==== SOURCE DOCUMENT ====

Step 1: Set up the Experiment

Create an experiment to track all the model training iterations. Experiments are a great way to organize your data science work. You can create experiments to organize all your model development work for: [1] a business use case you are addressing (e.g. create experiment named “customer churn prediction”), or [2] a data science team that owns the experiment (e.g. create experiment named “marketing analytics experiment”), or [3] a specific data science and ML project. Think of it as a “folder” for organizing your “files”.

Create an Experiment

[ ]:
mnist_experiment = Experiment.create(
    experiment_name=f"mnist-hand-written-digits-classification-{int(time.time())}",
    description="Classification of mnist hand-written digits",
    sagemaker_boto_client=sm,
)
print(mnist_experiment)

Step 2: Track Experiment

Now create a Trial for each training run to track its inputs, parameters, and metrics.

While training the CNN model on SageMaker, we experiment with several values for the number of hidden channel in the model. We create a Trial to track each training job run. We also create a TrialComponent from the tracker we created before, and add to the Trial. This enriches the Trial with the parameters we captured from the data pre-processing stage.

====

STATED PROBLEM 1
Using the SageMaker Experiments walkthrough, decide whether each statement agrees with it, answering yes or no and quoting the deciding words: (a) an experiment is likened to a folder; (b) one Trial is shared by all training runs; (c) the experiment's description is "Classification of mnist hand-written digits".
STATED PROBLEM 2
According to the SageMaker Experiments walkthrough, what does the TrialComponent added to each Trial enrich it with?
STATED PROBLEM 3
Carry on the SageMaker Experiments walkthrough from its final sentence.
The lines that come after this walkthrough are separate material.

==== SUPPLIED DATA ====

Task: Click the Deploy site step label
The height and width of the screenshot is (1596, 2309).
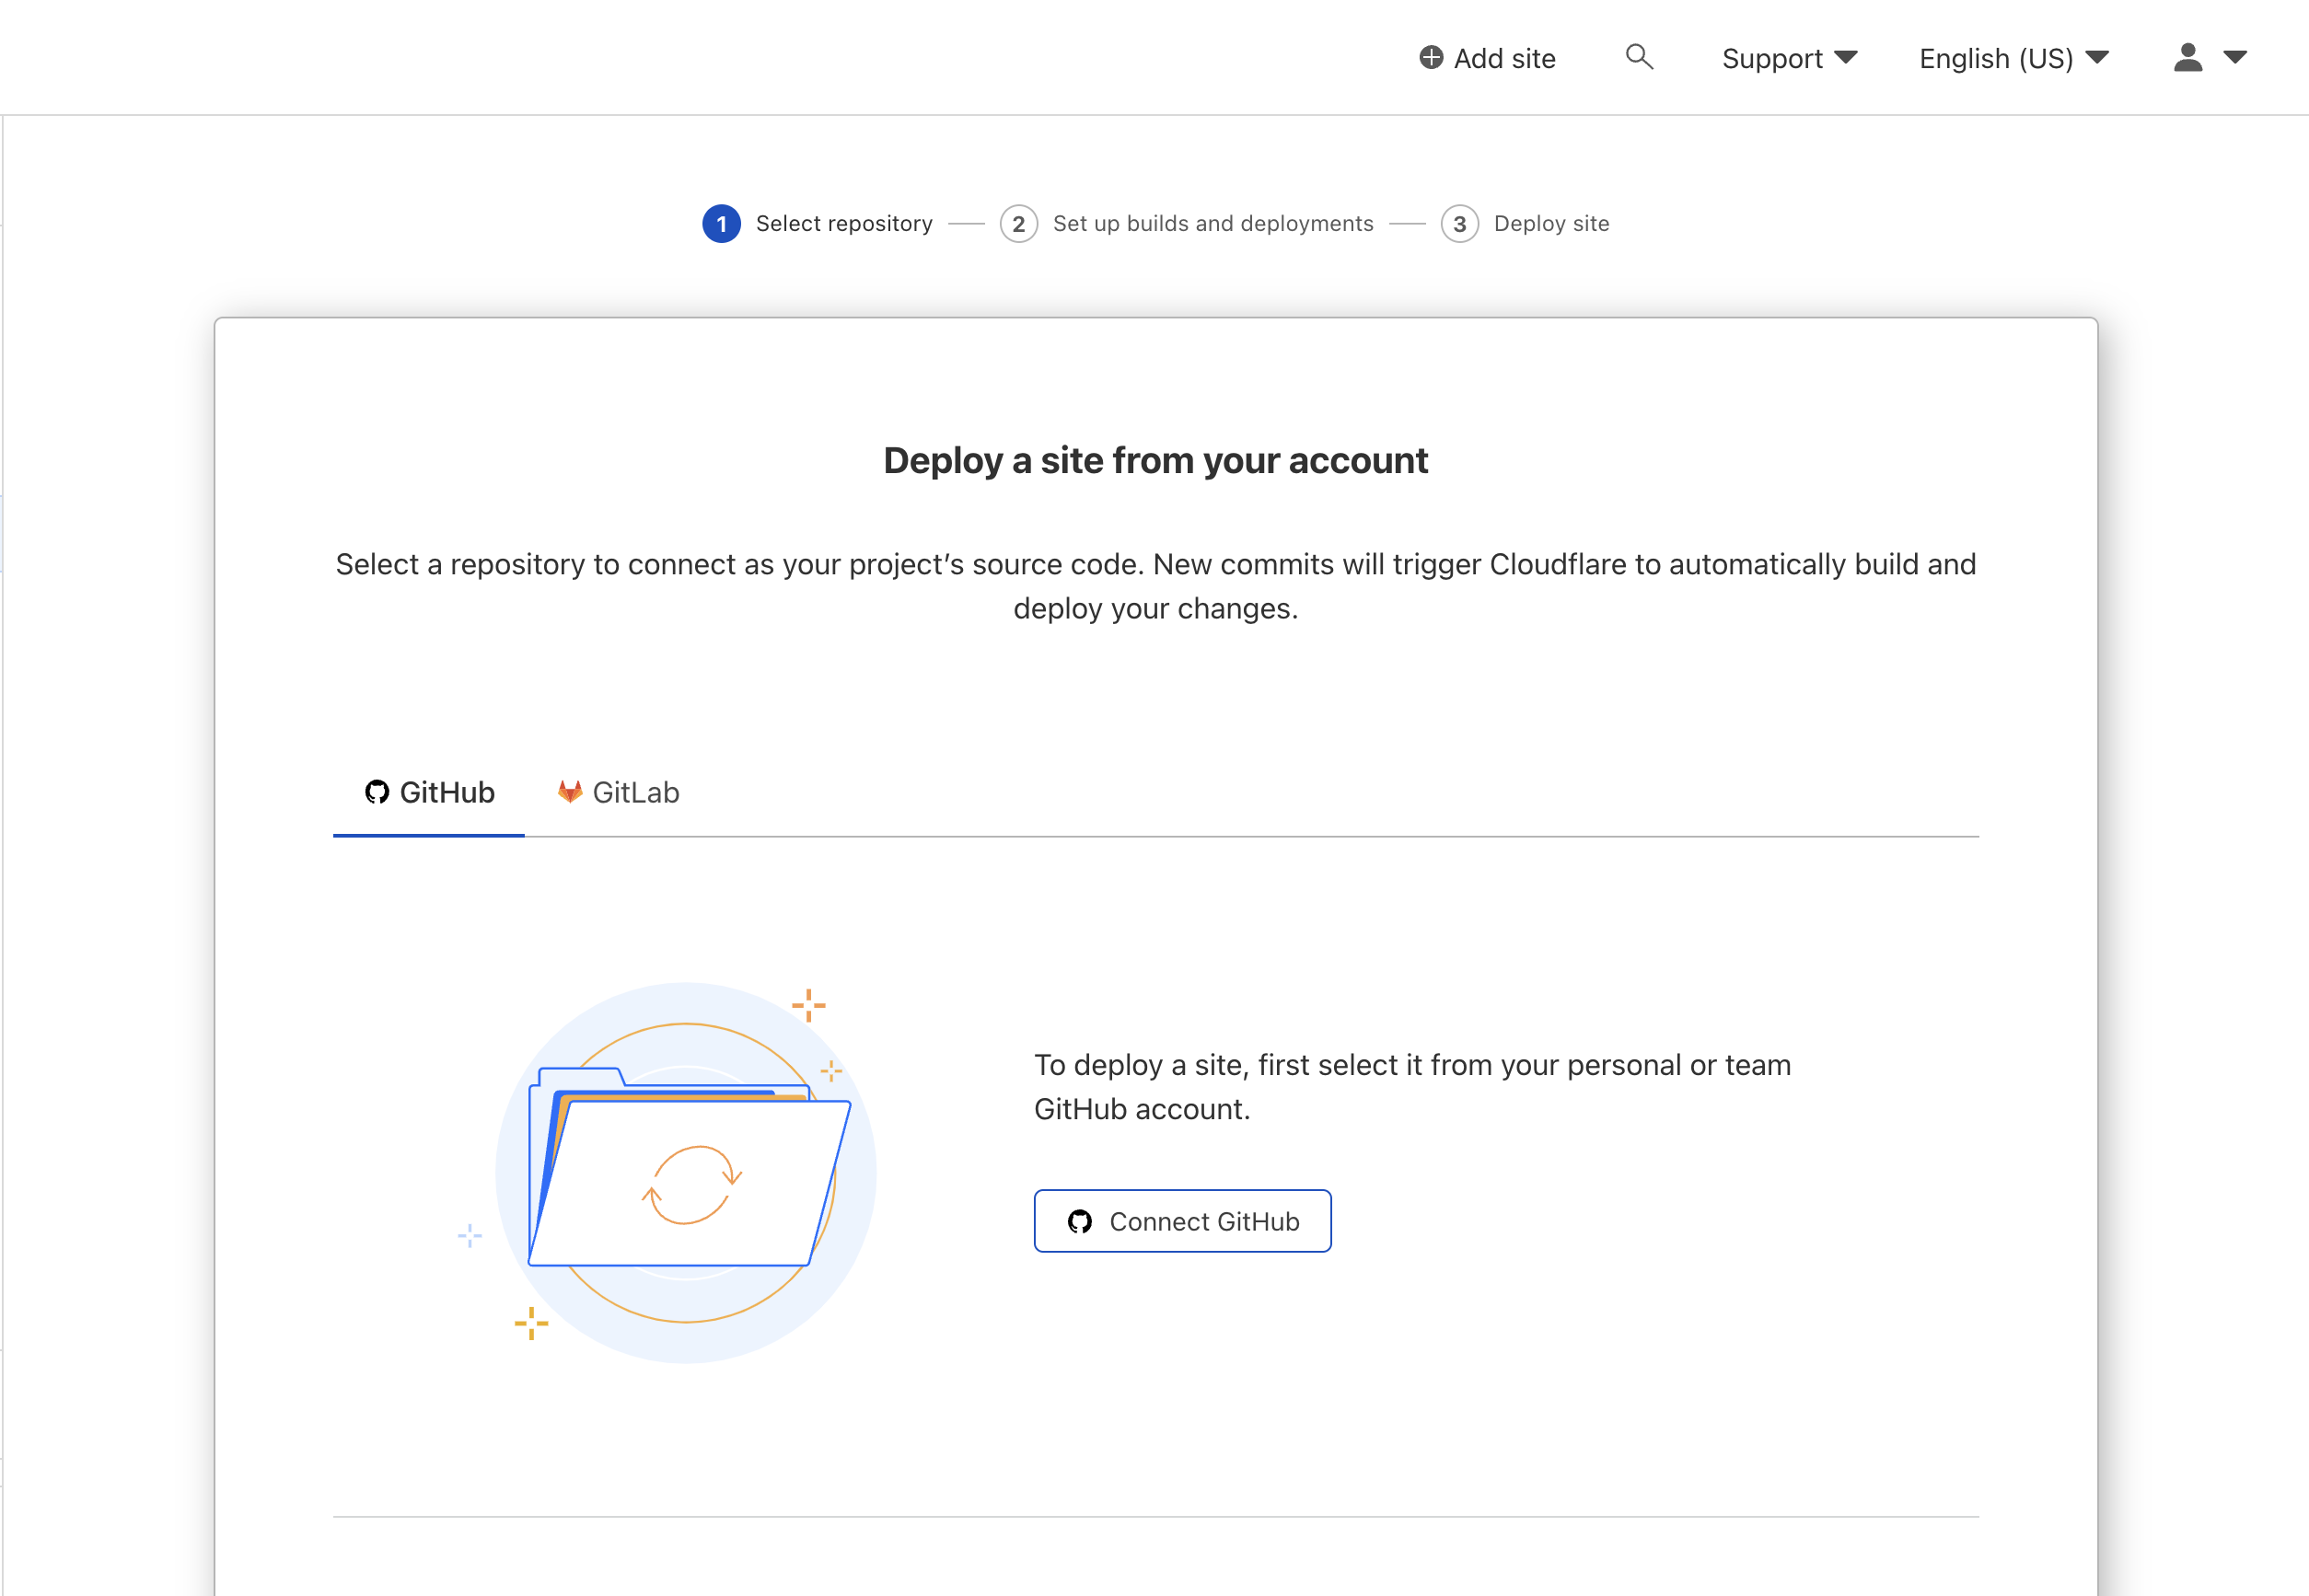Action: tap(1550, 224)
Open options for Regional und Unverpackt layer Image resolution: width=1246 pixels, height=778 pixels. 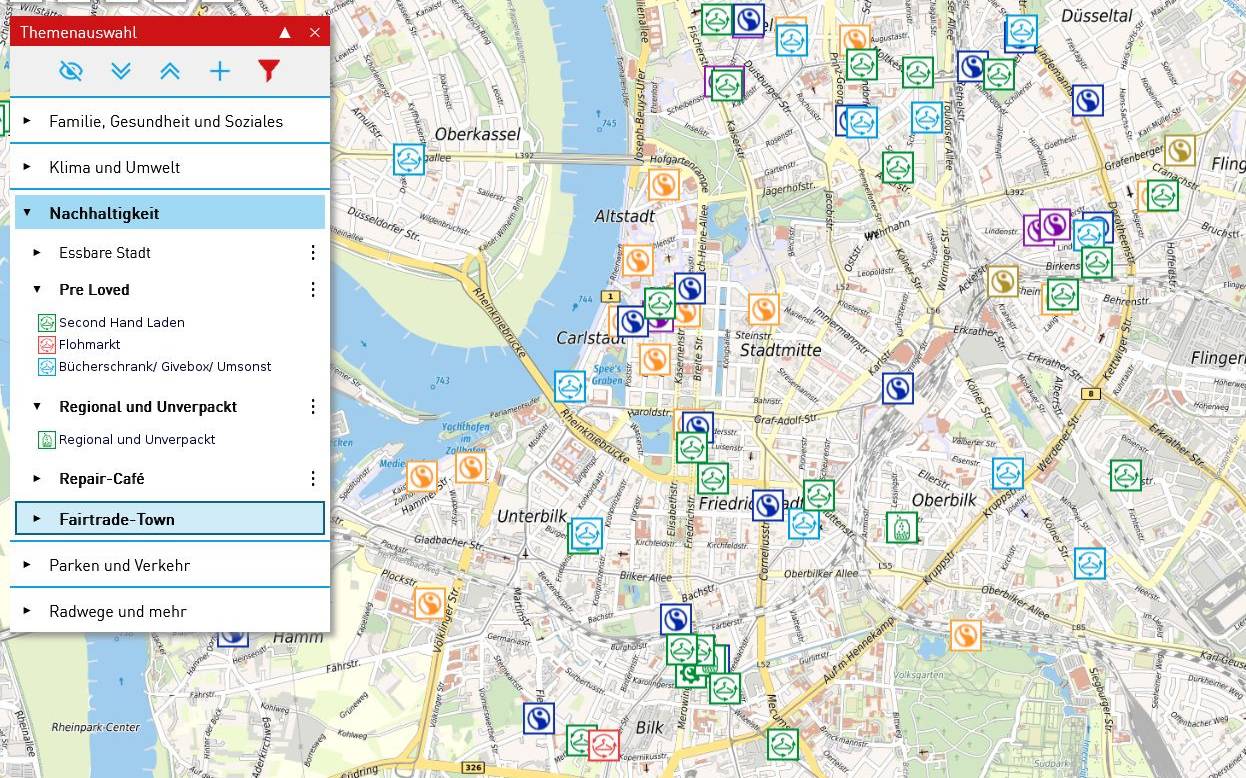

====

EXERCISE OUTPUT 1
(a) Yes: "Think of it as a “folder” for organizing your “files”."
(b) No: "We create a Trial to track each training job run."
(c) Yes: description="Classification of mnist hand-written digits"

EXERCISE OUTPUT 2
The parameters captured from the data pre-processing stage.

EXERCISE OUTPUT 3
[ ]:
from sagemaker.pytorch import PyTorch, PyTorchModel
[ ]:
hidden_channel_trial_name_map = {}

If you want to run the following five training jobs in parallel, you may need to increase your resource limit. Here we run them sequentially.

[ ]:
preprocessing_trial_component = tracker.trial_component
[ ]:
for i, num_hidden_channel in enumerate([2, 5, 10, 20, 32]):
    # Create trial
    trial_name = f"cnn-training-job-{num_hidden_channel}-hidden-channels-{int(time.time())}"
    cnn_trial = Trial.create(
        trial_name=trial_name,
        experiment_name=mnist_experiment.experiment_name,
        sagemaker_boto_client=sm,
    )
    hidden_channel_trial_name_map[num_hidden_channel] = trial_name

    # Associate the proprocessing trial component with the current trial
    cnn_trial.add_trial_component(preprocessing_trial_component)

    # All input configurations, parameters, and metrics specified in
    # the estimator definition are automatically tracked
    estimator = PyTorch(
        py_version="py3",
        entry_point="./mnist.py",
        role=role,
        sagemaker_session=sagemaker.Session(sagemaker_client=sm),
        framework_version="1.1.0",
        instance_count=1,
        instance_type="ml.c4.xlarge",
        hyperparameters={
            "epochs": 2,
            "backend": "gloo",
            "hidden_channels": num_hidden_channel,
            "dropout": 0.2,
            "kernel_size": 5,
            "optimizer": "sgd",
        },
        metric_definitions=[
            {"Name": "train:loss", "Regex": "Train Loss: (.*?);"},
            {"Name": "test:loss", "Regex": "Test Average loss: (.*?),"},
            {"Name": "test:accuracy", "Regex": "Test Accuracy: (.*?)%;"},
        ],
        enable_sagemaker_metrics=True,
    )

    cnn_training_job_name = "cnn-training-job-{}".format(int(time.time()))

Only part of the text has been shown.